Individual muscle involvement during attempted defecation. High resolution anorectal manometry results in two constipated patient during attempted defecation. High pressure areas are seen with “warm” colors (red/purple) and low pressure areas with “cold” color (blue/green/yellow). On the left is presented a three-dimensional cylindrical pressure-distribution during attempted defecation. A two-dimensional landscape plot of the cylindrical presentation is presented on the right. In the upper picture a high pressure area is located in the posterior and proximal part of the anal canal indicative of paradoxical activation of the puborectalis muscle. In the lower picture a high pressure zone is observed in lower part of the anal canal interpreted as external anal sphincter contraction. Numbers indicates length in centimeters. Ant anterior, Post posterior, L left, H right.

Each manometry data set was assessed by the same author (TBM) with more than five year experience in interpreting data from HRAM. Data was assessed with an interval of 2 weeks and if discrepancies appeared, data was assessed again after another 2 weeks at which intra-observer agreement on all data was achieved.

Colonic transit time test

Patients were asked to take a break from laxatives one week before the first day of capsule ingestion. One gelatin capsule was ingested on six consecutive days at nine a.m. Each capsule contained 10 radio-opaque poly-urethrane markers containing 40% barium sulphate (P.A. Mauch, Münchenstein, Switzerland). Shape of the markers varied from day one to day six containing; rods, spheres, large rings, cubes, small rings and rods respectively. A plain X-ray of the abdomen was performed on day seven without any bowel preparation and if possible during the same follow-up appointment as for HRAM32. In some instances it was not possible to coordinate different examinations on the same day.

For interpretation of the X-rays three imagine lines were placed from the center of the fifth lumbar vertebrae. One line was placed cranially along the vertebrae, one line to the right pelvic outlet and one line towards the left iliac crest (Fig. 4).

Figure 4
figure 4

Abdominal frontal x-ray with colonic segments. In this frontal x-ray containing radio-opaque markers, the imaginary white lines mark the areas for segmental colon transit times. From the center of vertebrae L5, one line runs cranially along the vertebrae. The two other strait lines run towards the left iliac crest and the right pelvic outlet. The formed upper right area, the upper left and the lower left areas represents the right colon, the left colon and the recto-sigmoid colon respectively.

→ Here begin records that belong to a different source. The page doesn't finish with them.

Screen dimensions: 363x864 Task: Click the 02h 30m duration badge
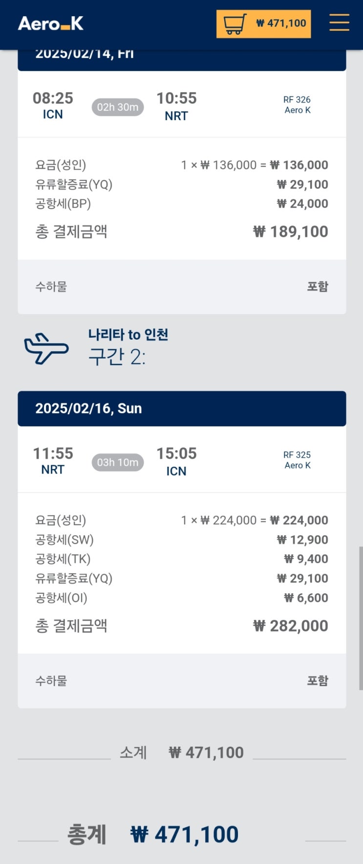tap(117, 107)
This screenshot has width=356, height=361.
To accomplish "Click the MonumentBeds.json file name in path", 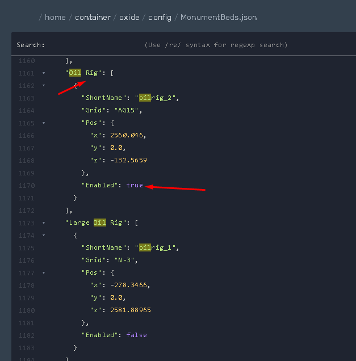I will click(218, 17).
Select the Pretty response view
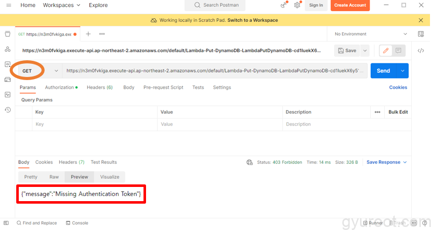This screenshot has height=230, width=431. click(x=31, y=177)
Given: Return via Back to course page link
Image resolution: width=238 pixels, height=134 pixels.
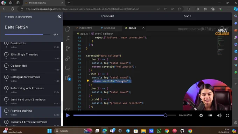Looking at the screenshot, I should 18,17.
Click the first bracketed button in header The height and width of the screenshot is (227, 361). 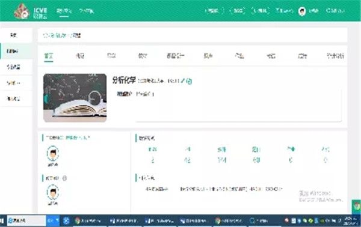coord(214,11)
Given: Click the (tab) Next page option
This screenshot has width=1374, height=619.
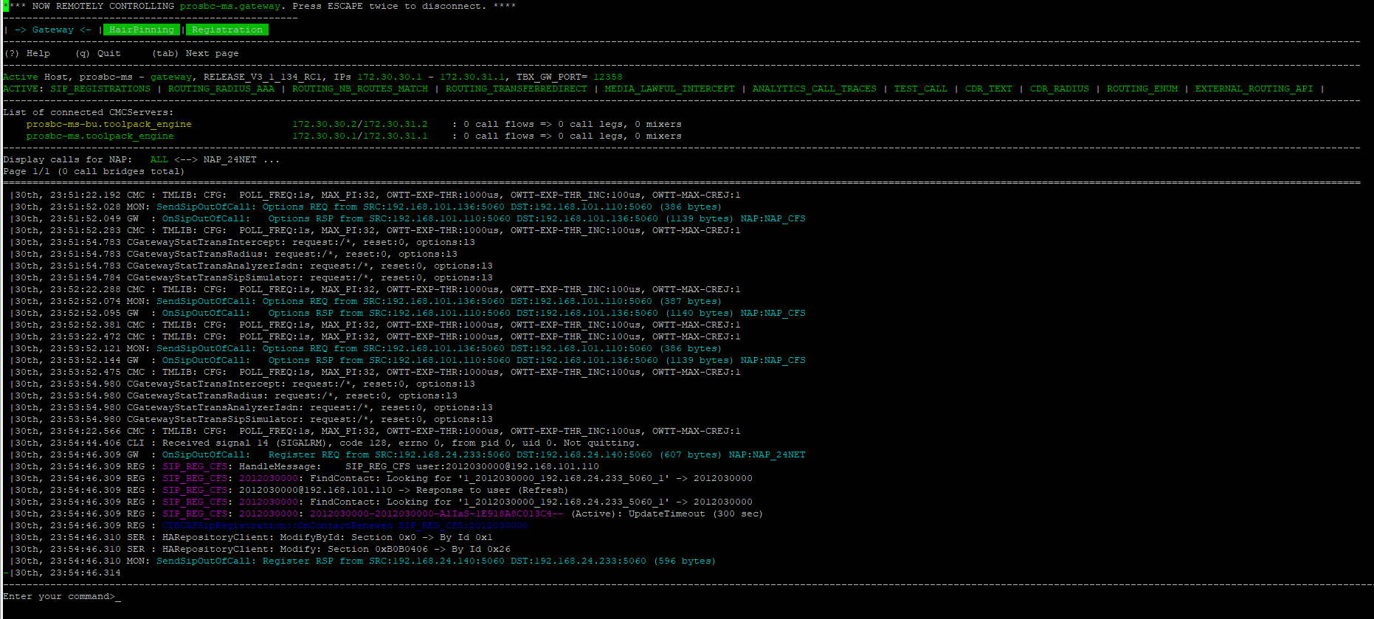Looking at the screenshot, I should click(195, 53).
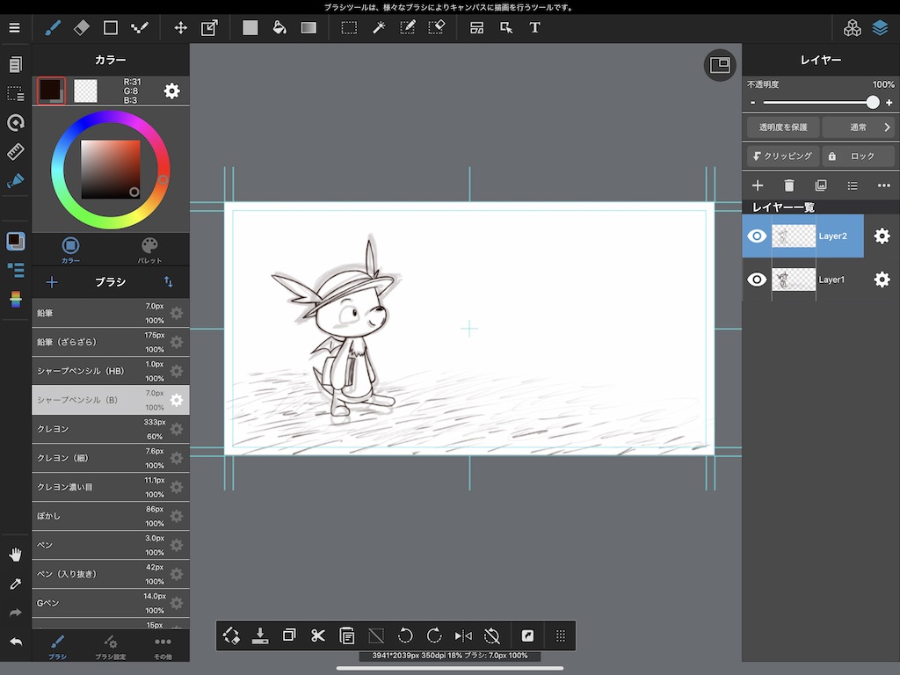Switch to the パレット tab

149,250
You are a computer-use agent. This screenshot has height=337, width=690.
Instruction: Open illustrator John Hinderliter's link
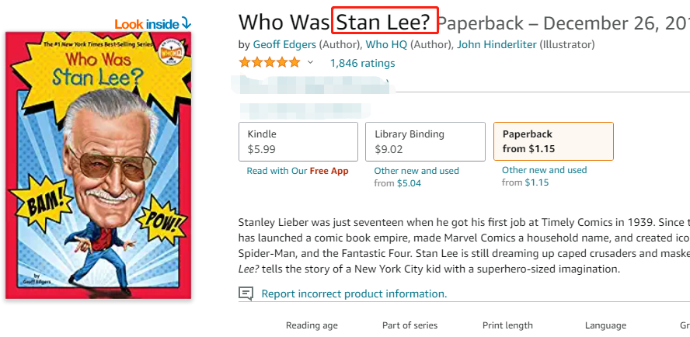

Total numbers of radio-opaque markers were counted by a radiologist and by the first author of this manuscript (TBM). If discrepancies between numbers of counted markers occurred, an agreement on number of markers between radiologist and TBM was achieved. In addition to the total number of markers the number of markers was registered in the right colon, the left colon and the recto-sigmoid colon. With 10 markers per day each marker is equivalent to 0.1 days = 2.4 h. Therefore the formula M × 2.4 where M is sum of markers can be used on both the total and segmental colonic transit times providing transit times in hours.

Normal upper limit for total colon transit time was set to < / = 70 h for women and < / = 60 h for men33.

Ethics

The study was conducted according to the 7th revision of the Helsinki declaration (2013). Verbal and written informed consent was obtained from adult participants and in participants below 18 year of age, from parent(s) or guardian(s). The study was approved by the National Committee of Health Research Ethics (S-20140017) and the Danish Data Protection Agency. It was registered in Clinical.Trials.gov. (NCT02624232).